Dublin film artist Duncan Campbell wins Turner Prize 2014
As the Turner Prize celebrates its 30th year, the 2014 award has been won by video artist Duncan Campbell. The £25,000 prize was presented by British actor Chiwetel Ejiofor, who was nominated for an Oscar for 12 Years a Slave – a film directed by the 1999 Turner Prize winner Steve McQueen.
Campbell’s winning film, It for Others, was first seen at the Scottish Pavilion of the Venice Biennale in the summer of 2013. Born in Dublin in 1972, Campbell now lives and works in Glasgow. He is known for his films regarding controversial figures such as the Irish political activist Bernadette Devlin or the car manufacturer John DeLorean. Campbell’s winning work was inspired by the 1953 film Statues Also Die, which looked at how the meaning of African art and cultural artefacts was changed by displaying them in Western museums.

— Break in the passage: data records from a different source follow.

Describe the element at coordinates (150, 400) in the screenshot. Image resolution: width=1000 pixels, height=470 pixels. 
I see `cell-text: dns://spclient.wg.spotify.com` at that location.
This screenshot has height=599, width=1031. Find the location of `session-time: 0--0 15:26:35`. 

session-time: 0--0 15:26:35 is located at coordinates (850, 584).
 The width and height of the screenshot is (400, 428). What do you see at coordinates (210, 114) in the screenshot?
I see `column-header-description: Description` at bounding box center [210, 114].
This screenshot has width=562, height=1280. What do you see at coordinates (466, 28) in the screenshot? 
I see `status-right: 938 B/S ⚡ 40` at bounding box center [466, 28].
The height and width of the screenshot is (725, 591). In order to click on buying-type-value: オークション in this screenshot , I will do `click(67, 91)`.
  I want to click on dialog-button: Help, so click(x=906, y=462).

The judges said the winning work was “an ambitious and complex film which rewards repeated viewing”. They also stated: “We admired his exceptional dedication to making a work which speaks about the construction of value and meaning in ways that are topical and compelling.”
The Turner Prize was established in 1984 and is awarded annually to a British artist, aged under 50, for an outstanding exhibition or other presentation of work in the preceding year. The prize is intended to promote public discussion of new developments in contemporary British art and is widely recognised as one of the most important and prestigious awards for the visual arts in Europe. The other artists shortlisted for the 2014 prize – Ciara Phillips, James Richards and Tris Vonna-Michell – were each awarded prizes of £5,000.
The jury applauded the four nominated artists’ commitment and the strength of their artistic practices.
Previous Turner Prize winners include Gilbert & George, Rachel Whiteread and Grayson Perry.
The exhibition is at the Tate Britain until 4th January 2015.